India’s economy is likely to have expanded at its slowest pace in at least eight years in the January-March quarter, partly as a result of the coronavirus clampdown, a Reuters poll predicted.
Asia’s third-largest economy began slowing last year, but a countrywide lockdown on March 25 halted economic activity completely.
“Activity in January and February was strong, but the slowdown in March is likely to have largely offset those gains,” Aayushi Chaudhary, an economist at HSBC in Mumbai, said.
The poll of 52 economists, taken May 20-25, indicated India’s economy grew at 2.1% in the March quarter from a year ago, its weakest since comparable records began in early 2012, and sharply slower than 4.7% in the prior three months.
Forecasts for gross domestic product (GDP) data, due to be released on May 29 at 1200 GMT, ranged between +4.5% and -1.5%, underscoring the widespread uncertainty on the impact of the coronavirus on the economy at that stage.
While only six economists in the poll forecast a contraction during the first quarter, leading indicators for March already released have signalled a significant hit to GDP in January-March.
“Given the unprecedented collapse in activity in late March after the lockdown started, we think the economy will have contracted last quarter,” Shilan Shah, senior India economist at Capital Economics in Singapore, said.

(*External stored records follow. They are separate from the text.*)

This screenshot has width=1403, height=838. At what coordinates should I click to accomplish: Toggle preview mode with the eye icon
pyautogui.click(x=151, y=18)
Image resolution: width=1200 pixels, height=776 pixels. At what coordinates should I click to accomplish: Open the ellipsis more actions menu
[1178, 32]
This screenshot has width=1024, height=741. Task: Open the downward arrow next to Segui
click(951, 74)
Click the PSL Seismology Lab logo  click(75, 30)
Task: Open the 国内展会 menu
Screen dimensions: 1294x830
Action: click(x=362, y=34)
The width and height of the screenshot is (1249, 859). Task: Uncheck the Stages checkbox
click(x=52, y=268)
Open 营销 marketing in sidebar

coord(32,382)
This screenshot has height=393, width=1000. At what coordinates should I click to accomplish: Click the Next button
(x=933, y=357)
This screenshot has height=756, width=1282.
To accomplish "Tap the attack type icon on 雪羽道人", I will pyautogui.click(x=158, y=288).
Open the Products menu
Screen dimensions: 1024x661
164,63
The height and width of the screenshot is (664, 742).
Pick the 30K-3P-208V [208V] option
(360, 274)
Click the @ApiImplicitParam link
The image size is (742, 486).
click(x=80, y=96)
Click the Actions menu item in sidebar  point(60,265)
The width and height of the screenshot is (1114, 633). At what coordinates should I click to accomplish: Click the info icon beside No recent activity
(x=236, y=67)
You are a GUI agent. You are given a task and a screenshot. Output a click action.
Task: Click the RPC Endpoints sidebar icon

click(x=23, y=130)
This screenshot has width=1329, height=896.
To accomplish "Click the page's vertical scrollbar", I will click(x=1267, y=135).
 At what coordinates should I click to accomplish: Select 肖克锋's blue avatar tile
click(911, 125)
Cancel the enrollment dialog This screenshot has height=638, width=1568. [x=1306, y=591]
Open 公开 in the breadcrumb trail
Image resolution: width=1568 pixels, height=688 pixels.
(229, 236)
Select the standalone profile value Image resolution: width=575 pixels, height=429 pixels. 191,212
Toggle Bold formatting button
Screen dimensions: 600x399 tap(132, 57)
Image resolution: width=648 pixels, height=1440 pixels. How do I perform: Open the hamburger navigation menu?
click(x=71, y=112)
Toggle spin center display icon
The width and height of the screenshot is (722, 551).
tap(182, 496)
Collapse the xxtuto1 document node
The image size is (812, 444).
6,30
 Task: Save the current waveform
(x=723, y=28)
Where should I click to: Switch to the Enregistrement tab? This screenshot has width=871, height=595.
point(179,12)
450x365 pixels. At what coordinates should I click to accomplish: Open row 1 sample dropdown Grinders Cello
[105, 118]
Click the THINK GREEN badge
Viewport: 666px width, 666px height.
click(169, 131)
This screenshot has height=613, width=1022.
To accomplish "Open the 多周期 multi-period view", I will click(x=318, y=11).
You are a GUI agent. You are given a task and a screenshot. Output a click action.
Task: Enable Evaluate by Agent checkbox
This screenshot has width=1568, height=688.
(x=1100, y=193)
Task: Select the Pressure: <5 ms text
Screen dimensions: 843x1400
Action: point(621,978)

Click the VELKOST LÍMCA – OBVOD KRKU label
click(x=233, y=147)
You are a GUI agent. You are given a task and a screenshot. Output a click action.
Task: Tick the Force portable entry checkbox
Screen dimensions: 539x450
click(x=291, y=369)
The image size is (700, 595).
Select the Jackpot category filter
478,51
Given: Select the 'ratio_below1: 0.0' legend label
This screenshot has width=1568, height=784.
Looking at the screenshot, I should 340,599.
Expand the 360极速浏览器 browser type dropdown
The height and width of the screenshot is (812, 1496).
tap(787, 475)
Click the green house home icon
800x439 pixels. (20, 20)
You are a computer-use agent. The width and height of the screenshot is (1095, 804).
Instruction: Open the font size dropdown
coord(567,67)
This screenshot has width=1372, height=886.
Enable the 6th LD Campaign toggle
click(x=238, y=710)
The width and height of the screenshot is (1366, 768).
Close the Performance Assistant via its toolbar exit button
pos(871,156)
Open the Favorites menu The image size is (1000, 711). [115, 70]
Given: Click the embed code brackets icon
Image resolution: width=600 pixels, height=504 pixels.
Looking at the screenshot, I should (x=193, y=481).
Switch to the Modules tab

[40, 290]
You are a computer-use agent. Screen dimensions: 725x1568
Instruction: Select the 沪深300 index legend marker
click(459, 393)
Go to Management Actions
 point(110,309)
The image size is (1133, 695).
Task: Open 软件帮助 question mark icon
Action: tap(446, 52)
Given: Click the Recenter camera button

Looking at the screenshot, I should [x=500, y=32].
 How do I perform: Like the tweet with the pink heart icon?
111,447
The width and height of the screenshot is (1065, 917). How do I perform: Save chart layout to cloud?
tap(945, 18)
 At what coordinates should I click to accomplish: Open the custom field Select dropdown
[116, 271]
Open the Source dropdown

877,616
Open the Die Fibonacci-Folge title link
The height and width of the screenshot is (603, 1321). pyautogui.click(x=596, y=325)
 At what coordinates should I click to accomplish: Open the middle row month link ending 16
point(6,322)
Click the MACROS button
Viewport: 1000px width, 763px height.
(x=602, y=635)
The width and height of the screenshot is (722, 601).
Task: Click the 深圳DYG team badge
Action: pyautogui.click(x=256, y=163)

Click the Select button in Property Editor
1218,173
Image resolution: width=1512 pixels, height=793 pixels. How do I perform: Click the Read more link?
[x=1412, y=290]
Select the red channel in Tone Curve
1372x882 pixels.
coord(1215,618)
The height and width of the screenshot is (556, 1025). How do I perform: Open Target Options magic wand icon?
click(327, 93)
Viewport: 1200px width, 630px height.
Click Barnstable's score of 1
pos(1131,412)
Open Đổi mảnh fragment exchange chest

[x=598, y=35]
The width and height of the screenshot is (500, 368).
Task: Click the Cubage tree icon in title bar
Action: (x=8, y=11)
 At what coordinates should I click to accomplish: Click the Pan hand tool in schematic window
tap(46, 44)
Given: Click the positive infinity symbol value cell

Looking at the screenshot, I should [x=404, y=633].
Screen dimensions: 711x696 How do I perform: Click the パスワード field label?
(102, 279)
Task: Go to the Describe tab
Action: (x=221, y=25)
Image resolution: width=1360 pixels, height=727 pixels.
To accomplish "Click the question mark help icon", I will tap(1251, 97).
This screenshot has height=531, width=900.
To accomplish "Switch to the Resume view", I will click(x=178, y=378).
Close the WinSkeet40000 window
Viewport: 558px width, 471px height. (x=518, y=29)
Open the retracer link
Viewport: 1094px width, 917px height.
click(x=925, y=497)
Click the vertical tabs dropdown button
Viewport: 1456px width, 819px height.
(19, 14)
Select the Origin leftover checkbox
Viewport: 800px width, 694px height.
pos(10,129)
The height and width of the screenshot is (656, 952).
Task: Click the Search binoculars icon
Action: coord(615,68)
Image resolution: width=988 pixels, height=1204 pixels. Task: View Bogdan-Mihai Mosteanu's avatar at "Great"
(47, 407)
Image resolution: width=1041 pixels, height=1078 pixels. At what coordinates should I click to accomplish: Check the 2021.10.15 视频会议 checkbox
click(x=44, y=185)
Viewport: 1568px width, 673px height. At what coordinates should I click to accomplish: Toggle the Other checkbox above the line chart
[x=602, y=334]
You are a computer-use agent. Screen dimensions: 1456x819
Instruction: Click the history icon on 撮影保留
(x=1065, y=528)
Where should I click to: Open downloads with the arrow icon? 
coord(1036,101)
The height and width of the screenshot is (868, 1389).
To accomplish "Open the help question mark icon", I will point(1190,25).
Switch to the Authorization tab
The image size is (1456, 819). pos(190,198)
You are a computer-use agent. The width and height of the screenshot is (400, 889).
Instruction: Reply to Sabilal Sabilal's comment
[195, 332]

“A prolonged period of restrictions, along with limited financial support means that India’s economy will contract this year for the first time in over four decades,” Shah added.
Policymakers have stepped up fiscal and monetary stimulus in response, but several economists said these would at best boost credit availability.
“The government’s latest stimulus package will serve only to cushion the blow over the long run, rather than help fill the shortfall in demand in the near term,” said Freya Beamish, chief Asia economist at Pantheon Macroeconomics.
“The extension of India’s lockdown until the end of May all but guarantees an unprecedented economic recession.”